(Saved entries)
'''

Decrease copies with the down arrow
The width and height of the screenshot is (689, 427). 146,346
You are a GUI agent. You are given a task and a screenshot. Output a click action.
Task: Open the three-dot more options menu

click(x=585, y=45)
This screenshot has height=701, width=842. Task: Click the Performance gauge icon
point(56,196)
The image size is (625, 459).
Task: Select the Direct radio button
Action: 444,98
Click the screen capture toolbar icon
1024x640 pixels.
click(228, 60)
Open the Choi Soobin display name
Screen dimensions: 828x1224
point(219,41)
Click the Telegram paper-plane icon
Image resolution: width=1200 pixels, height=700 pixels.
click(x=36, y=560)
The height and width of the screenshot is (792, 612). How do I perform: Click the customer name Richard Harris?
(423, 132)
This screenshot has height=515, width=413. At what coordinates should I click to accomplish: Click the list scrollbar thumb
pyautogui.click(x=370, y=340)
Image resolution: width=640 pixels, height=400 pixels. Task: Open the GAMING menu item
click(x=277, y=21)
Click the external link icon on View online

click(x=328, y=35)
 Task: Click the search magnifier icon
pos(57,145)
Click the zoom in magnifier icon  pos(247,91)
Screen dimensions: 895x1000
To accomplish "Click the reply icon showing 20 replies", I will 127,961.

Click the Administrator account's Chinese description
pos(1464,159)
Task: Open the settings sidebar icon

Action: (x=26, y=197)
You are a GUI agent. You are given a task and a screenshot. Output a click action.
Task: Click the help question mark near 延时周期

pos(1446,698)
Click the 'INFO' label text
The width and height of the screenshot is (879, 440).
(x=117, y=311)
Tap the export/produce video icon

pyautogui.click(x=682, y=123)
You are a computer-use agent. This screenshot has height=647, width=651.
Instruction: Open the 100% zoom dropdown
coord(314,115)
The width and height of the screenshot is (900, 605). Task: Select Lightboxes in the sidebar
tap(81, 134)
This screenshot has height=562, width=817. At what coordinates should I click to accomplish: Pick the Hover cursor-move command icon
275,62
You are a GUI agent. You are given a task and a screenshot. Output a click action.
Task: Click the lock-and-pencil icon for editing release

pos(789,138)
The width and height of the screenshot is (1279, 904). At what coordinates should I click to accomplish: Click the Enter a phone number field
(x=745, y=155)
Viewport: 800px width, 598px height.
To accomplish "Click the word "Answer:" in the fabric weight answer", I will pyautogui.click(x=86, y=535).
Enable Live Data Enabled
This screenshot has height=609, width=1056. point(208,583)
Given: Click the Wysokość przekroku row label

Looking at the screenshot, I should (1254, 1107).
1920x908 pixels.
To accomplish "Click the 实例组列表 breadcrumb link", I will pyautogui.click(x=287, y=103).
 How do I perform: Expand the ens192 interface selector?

'''

*Problem description*.
Could you give the records above again, exactly and in full?

*Expected answer*.
Decrease copies with the down arrow
The width and height of the screenshot is (689, 427). 146,346
You are a GUI agent. You are given a task and a screenshot. Output a click action.
Task: Open the three-dot more options menu

click(x=585, y=45)
This screenshot has height=701, width=842. Task: Click the Performance gauge icon
point(56,196)
The image size is (625, 459).
Task: Select the Direct radio button
Action: 444,98
Click the screen capture toolbar icon
1024x640 pixels.
click(228, 60)
Open the Choi Soobin display name
Screen dimensions: 828x1224
point(219,41)
Click the Telegram paper-plane icon
Image resolution: width=1200 pixels, height=700 pixels.
click(x=36, y=560)
The height and width of the screenshot is (792, 612). How do I perform: Click the customer name Richard Harris?
(423, 132)
This screenshot has height=515, width=413. At what coordinates should I click to accomplish: Click the list scrollbar thumb
pyautogui.click(x=370, y=340)
Image resolution: width=640 pixels, height=400 pixels. Task: Open the GAMING menu item
click(x=277, y=21)
Click the external link icon on View online

click(x=328, y=35)
 Task: Click the search magnifier icon
pos(57,145)
Click the zoom in magnifier icon  pos(247,91)
Screen dimensions: 895x1000
To accomplish "Click the reply icon showing 20 replies", I will 127,961.

Click the Administrator account's Chinese description
pos(1464,159)
Task: Open the settings sidebar icon

Action: (x=26, y=197)
You are a GUI agent. You are given a task and a screenshot. Output a click action.
Task: Click the help question mark near 延时周期

pos(1446,698)
Click the 'INFO' label text
The width and height of the screenshot is (879, 440).
(x=117, y=311)
Tap the export/produce video icon

pyautogui.click(x=682, y=123)
You are a computer-use agent. This screenshot has height=647, width=651.
Instruction: Open the 100% zoom dropdown
coord(314,115)
The width and height of the screenshot is (900, 605). Task: Select Lightboxes in the sidebar
tap(81, 134)
This screenshot has height=562, width=817. At what coordinates should I click to accomplish: Pick the Hover cursor-move command icon
275,62
You are a GUI agent. You are given a task and a screenshot. Output a click action.
Task: Click the lock-and-pencil icon for editing release

pos(789,138)
The width and height of the screenshot is (1279, 904). At what coordinates should I click to accomplish: Click the Enter a phone number field
(x=745, y=155)
Viewport: 800px width, 598px height.
To accomplish "Click the word "Answer:" in the fabric weight answer", I will pyautogui.click(x=86, y=535).
Enable Live Data Enabled
This screenshot has height=609, width=1056. point(208,583)
Given: Click the Wysokość przekroku row label

Looking at the screenshot, I should (1254, 1107).
1920x908 pixels.
To accomplish "Click the 实例组列表 breadcrumb link", I will pyautogui.click(x=287, y=103).
 How do I perform: Expand the ens192 interface selector?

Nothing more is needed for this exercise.